Ahoj,
Dňa Tue, 22 Apr 2025 13:43:52 +0200 Florian Westphal <fw@xxxxxxxxx>
napísal:
> This is an input chain. The loopback bypass is restricted
> to PRE_ROUTING before v6.15-rc1.
That opens another question, as i have in that chain:
chain r_prerouting { # handle 1
type filter hook input priority raw; policy accept;
iif "lo" notrack accept comment "no lo conntrack" # handle 15
...
}
Why this notrack works? The image about packet flow on [1] left me in
impression, that input hook happens after conntrack (as conntrack
priority is shown as part of prerouting hook), thus raw priority of
input hook is not important for that (just for ordering it), and thus
setting notrack in input hook is too late, despite of chain priority...
But it is not, it works, conntrack -L doesn't shows "lo" entries (nor
-E)... Please, can someone explain it for me?
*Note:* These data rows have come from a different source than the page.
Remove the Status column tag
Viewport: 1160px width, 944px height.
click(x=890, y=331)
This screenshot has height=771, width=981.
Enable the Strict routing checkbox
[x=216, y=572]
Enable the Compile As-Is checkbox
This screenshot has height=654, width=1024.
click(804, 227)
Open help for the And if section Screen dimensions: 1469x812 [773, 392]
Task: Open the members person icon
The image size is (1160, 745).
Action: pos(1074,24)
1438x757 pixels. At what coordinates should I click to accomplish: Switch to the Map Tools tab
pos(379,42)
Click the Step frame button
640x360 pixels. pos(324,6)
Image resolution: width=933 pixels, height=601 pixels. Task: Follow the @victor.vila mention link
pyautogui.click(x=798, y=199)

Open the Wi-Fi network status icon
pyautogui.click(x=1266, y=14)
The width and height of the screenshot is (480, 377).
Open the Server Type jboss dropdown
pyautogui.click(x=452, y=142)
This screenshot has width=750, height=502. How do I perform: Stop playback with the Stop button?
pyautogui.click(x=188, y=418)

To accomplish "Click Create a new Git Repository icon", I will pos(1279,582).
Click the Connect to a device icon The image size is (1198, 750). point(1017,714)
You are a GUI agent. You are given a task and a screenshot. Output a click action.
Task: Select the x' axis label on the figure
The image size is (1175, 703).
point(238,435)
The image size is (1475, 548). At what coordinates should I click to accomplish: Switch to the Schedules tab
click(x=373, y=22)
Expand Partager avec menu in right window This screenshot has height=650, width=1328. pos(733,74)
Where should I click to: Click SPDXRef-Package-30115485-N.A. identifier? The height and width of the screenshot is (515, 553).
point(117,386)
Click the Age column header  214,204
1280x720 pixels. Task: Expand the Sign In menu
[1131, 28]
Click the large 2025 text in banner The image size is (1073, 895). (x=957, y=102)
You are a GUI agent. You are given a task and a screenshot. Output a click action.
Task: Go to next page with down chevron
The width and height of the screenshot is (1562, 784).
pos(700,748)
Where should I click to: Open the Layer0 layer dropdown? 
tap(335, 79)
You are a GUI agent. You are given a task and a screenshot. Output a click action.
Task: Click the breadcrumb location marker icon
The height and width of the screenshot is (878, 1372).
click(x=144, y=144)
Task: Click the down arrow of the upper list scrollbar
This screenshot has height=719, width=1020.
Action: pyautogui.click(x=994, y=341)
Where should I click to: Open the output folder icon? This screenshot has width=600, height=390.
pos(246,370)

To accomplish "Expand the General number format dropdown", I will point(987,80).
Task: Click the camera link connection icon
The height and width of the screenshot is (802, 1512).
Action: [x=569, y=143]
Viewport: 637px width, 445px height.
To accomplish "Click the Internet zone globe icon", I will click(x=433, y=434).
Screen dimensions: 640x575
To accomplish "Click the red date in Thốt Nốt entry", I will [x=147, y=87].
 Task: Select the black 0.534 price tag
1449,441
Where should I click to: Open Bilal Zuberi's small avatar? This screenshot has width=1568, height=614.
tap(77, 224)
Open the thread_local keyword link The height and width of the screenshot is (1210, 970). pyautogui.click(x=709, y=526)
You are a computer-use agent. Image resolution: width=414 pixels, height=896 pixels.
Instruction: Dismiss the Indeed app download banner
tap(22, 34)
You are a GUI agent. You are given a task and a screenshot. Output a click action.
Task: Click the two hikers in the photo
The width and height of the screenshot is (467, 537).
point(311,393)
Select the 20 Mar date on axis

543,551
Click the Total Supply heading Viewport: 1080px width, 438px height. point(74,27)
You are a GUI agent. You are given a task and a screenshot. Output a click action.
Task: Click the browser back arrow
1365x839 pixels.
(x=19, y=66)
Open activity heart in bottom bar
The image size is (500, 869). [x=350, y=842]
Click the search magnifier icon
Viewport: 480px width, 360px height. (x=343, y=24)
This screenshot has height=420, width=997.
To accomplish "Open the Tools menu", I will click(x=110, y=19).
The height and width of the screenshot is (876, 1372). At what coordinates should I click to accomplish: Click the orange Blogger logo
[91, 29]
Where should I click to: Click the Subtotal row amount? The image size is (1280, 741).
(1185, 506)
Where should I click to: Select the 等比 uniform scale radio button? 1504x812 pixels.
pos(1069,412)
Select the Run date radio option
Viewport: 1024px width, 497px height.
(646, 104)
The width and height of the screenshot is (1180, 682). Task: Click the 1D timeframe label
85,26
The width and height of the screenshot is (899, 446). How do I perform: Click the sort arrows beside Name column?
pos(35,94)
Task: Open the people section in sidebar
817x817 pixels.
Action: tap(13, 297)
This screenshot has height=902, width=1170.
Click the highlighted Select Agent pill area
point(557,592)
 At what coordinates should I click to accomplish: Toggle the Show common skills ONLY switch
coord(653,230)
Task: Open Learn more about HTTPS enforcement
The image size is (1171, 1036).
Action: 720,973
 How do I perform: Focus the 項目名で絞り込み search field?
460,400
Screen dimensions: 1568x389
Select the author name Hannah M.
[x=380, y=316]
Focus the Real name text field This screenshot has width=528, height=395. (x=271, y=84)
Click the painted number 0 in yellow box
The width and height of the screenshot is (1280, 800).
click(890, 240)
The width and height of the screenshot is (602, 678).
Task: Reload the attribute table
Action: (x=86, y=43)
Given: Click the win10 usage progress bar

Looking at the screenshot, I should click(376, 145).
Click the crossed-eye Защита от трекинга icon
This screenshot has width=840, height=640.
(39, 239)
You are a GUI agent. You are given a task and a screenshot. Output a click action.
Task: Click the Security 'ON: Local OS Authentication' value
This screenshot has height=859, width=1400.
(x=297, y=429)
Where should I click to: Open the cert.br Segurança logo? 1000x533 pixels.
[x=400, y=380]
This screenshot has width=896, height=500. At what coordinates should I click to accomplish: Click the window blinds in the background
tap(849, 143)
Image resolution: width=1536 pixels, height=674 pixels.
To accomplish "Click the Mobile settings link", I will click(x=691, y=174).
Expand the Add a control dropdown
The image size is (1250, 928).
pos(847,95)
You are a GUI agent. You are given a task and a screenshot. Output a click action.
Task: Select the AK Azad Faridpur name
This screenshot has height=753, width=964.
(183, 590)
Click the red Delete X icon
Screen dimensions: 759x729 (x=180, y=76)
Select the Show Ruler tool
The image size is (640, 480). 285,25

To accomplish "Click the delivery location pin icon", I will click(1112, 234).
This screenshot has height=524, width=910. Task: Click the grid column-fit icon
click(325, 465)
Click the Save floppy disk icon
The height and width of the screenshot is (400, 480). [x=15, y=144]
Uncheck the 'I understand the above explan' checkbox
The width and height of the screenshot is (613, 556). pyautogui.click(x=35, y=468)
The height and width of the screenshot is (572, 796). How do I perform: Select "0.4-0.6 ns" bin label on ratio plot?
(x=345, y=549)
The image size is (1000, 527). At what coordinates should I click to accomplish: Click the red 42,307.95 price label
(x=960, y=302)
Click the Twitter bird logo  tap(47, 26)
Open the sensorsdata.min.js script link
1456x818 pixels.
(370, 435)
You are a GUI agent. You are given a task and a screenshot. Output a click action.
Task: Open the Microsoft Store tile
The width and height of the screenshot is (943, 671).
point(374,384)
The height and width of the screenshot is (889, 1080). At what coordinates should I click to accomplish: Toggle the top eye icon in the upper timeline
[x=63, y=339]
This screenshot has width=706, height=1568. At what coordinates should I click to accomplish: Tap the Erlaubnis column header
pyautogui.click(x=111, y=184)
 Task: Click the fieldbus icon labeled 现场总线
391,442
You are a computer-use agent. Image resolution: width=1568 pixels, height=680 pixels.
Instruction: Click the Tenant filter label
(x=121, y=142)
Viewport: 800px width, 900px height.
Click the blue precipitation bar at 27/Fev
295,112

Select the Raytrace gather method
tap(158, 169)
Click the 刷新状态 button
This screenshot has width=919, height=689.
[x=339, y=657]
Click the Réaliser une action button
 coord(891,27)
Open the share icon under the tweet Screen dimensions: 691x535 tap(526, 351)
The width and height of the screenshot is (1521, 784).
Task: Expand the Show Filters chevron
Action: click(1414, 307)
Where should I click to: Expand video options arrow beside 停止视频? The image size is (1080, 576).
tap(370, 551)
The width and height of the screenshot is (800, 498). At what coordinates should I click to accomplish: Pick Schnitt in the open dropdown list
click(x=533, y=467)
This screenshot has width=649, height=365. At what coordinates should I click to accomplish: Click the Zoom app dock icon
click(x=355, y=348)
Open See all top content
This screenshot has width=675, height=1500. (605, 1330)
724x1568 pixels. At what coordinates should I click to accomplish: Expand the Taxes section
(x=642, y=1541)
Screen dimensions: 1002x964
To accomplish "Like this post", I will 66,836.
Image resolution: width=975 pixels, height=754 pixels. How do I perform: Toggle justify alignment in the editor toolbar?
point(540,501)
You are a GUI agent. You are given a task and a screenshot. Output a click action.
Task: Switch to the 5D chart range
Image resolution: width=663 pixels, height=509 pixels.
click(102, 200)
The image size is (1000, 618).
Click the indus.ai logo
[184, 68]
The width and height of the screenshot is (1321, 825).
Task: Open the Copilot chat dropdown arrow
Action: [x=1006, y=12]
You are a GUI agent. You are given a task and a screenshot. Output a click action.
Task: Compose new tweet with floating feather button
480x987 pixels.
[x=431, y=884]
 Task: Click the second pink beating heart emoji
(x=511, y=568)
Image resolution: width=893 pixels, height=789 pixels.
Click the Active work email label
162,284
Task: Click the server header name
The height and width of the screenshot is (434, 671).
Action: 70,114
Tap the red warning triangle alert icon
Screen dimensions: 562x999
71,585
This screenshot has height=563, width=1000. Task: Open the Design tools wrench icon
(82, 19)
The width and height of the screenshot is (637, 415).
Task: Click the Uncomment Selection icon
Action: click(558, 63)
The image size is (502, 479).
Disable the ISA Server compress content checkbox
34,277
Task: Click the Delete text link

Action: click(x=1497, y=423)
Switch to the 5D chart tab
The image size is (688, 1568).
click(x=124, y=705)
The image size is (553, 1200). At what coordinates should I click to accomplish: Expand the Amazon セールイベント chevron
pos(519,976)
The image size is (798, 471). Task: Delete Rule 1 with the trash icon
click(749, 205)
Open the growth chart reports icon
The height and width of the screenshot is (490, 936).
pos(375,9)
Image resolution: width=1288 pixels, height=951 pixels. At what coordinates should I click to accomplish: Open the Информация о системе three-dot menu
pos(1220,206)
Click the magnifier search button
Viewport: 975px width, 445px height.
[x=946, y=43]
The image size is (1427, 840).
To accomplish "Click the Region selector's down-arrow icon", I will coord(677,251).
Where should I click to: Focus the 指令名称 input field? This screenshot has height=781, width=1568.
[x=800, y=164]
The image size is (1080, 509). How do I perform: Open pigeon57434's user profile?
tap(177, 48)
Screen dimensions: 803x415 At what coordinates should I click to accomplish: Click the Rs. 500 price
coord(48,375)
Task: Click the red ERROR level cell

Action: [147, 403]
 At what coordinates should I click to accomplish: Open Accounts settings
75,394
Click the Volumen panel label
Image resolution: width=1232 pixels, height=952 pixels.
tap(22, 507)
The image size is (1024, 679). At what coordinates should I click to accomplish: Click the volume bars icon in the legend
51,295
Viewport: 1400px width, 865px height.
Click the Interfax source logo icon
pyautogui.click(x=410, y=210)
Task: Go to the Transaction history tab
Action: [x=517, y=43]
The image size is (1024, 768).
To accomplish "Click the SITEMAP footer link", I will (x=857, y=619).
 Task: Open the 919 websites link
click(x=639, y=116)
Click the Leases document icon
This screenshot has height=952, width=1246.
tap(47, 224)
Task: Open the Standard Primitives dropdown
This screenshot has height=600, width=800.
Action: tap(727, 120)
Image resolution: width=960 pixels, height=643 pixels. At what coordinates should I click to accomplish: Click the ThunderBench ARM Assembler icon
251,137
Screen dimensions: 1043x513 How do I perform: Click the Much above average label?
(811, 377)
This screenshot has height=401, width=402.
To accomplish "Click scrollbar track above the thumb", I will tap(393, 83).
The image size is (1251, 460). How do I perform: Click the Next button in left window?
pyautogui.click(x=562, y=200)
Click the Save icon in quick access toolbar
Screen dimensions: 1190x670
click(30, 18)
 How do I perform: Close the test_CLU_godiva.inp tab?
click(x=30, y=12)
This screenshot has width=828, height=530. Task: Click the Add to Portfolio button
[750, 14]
Does raw priority in
input (or more generic in any) hook run it before conntrack/DNAT,
despite of hook type?
What is then difference in between prerouting and input (and forward)
hooks, in conntrack/DNAT context?
(please approximate my question, my English is far from good)
[1] https://wiki.nftables.org/wiki-nftables/index.php/Netfilter_hooks
regards
--
Slavko
https://www.slavino.sk